In questa situazione, i media mainstream in Italia hanno scientificamente lavorato per non dare alcun elemento di comprensione reale della collera sociale, delle forze politiche che hanno veramente interagito con il movimento; hanno omesso la partecipazione di alcuni significativi corpi intermedi nella protesta (CGT e Solidaires, per ciò che concerne il movimento sindacale, e l’UNL per quanto riguarda gli studenti medi), o di alcune importanti realtà associative nate su alcuni dei più rilevanti nodi posti (razzismo, questione di genere e transizione ecologica). Talvolta i media “nostrani” hanno creato vere e proprie fake news, come il pericolo di golpe di cui Macron sarebbe stato informato dai servizi segreti, o la divisione tra Gilets Jaunes “moderati” ed un’ala “più radicale” (un classico della narrazione deformante).
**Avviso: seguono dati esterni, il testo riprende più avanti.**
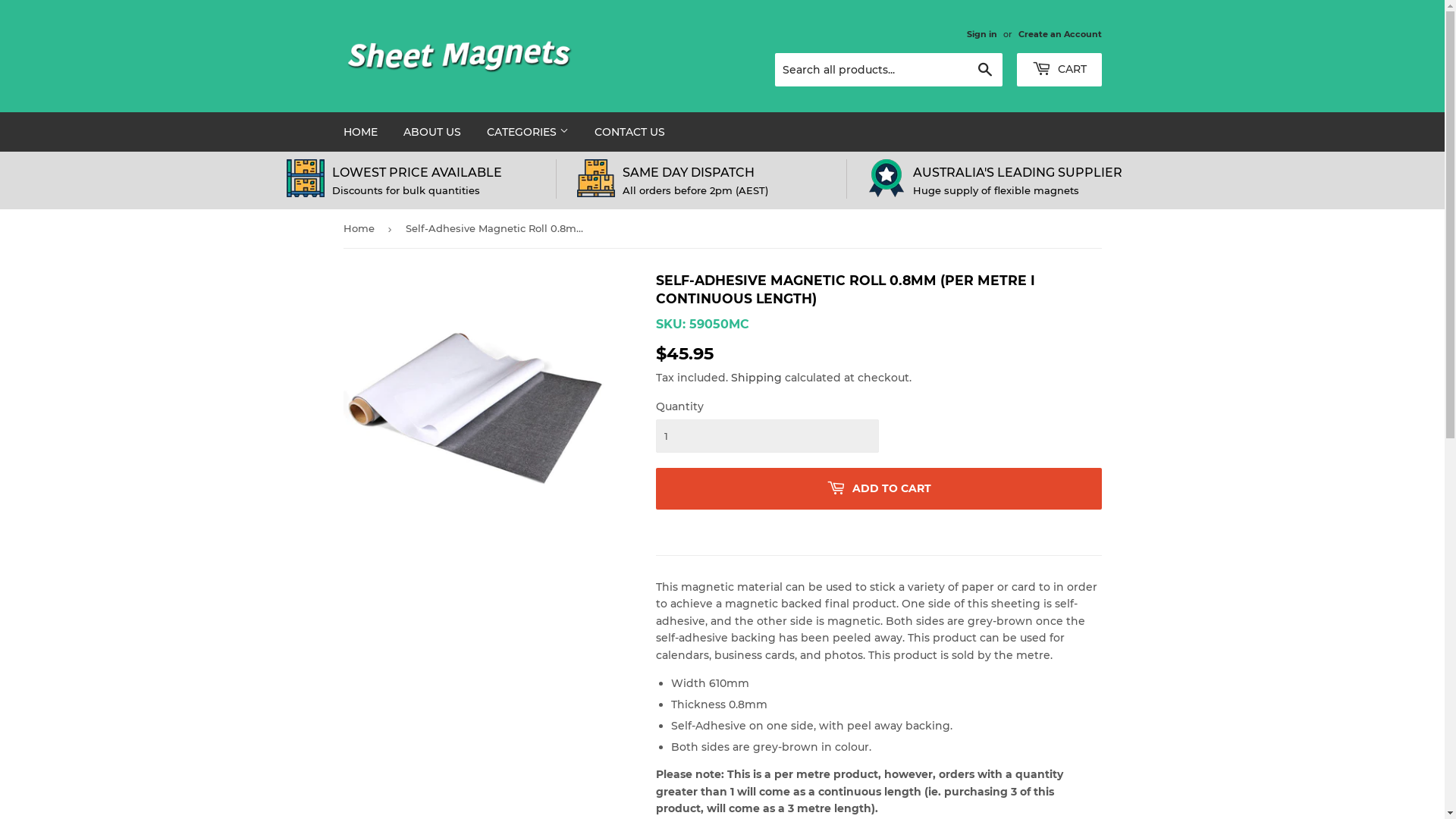 The image size is (1456, 819). What do you see at coordinates (981, 34) in the screenshot?
I see `'Sign in'` at bounding box center [981, 34].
Alcune persone organiche o contigue al variegato corpo degli attivisti sono influenzati dalla narrazione tossica prodotta su ciò che è successo dal 17 novembre in poi, e che la Sinistra liberal – che sarebbe ormai meglio ribattezzare “sinistra per Macron” – utilizza per dipingere questo movimento, prima, come una versione francese dei “forconi” nostrani in mano alla destra francese a cui si sarebbero aggiunti, nel consolidato paradigma degli opposti estremismi, i “casseurs” di ogni risma (dall’estrema destra identitaria all’estrema sinistra) nei tre atti di protesta parigini.
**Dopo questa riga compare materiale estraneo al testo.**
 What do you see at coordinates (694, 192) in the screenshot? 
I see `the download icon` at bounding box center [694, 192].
Allo stesso tempo, questa pseudo “sinistra” ha rimosso che la violenza politica è un tratto essenziale, fondativo – in tutti i sensi – della Francia contemporanea dalla Grande Rivoluzione, passando per il 1830, il 1848 e la Comune (non pretendo che abbiano letto Marx, ma almeno I Miserabili di Victor Hugo!). Hanno rimosso il fatto che dopo la carneficina della Prima Guerra Mondiale c’è stato un movimento per certi versi assimilabile al “Biennio Rosso” italiano, che l’ascesa del fascismo francese è stata combattuta dagli operai parigini nelle strade, contro formazioni di estrema destra organizzate para-militarmente, spianando la strada alla formazione del “Fronte Popolare”, durante il quale molti “figli del popolo” andarono a combattere il franchismo nelle Brigate Internazionali (la Francia è il Paese che ha dato il maggior numero di uomini alla Spagna Repubblicana) e non ultimo che si sono liberati dell’occupante nazista con una Resistenza Armata che ha avuto nel Partito Comunista – non ha caso definito “Il partito dei fucilati” da un giornalista alieno da simpatie comuniste nel dopo guerra – una autentica colonna. E poi potremmo continuare con gli “scioperi insurrezionali” della seconda metà degli anni Quaranta, le mobilitazioni per l’indipendenza del Vietnam prima e quelle per l’Algeria, fino al ’68 e oltre...

Ora sta a noi dare il nostro più fraterno ed efficace contributo a fratelli e sorelle d’Oltralpe contro un “nemico comune”, che dia alla parola internazionalismo quel senso concreto che ha sempre avuto fra gli sfruttati che si riconoscevano in un comune senso di riscatto.

Sta a noi farci portatori di quel senso di “forza” che il nostro blocco sociale di riferimento, al di là delle intossicazioni mediatiche, ha colto subito dopo il 17 novembre – a differenza di quanto avvenuto nell’“acquario della sinistra”, per non dire “lo stagno” – e che non ha visto incarnare da nessuno, nel circo mediatico e tra le componenti politiche di “casa nostra”.

Se sdegniamo i simboli di un popolo in rivolta, non possiamo stupirci se poi il popolo si rivolterà contro di noi, o quanto meno continuerà ad ignorarci.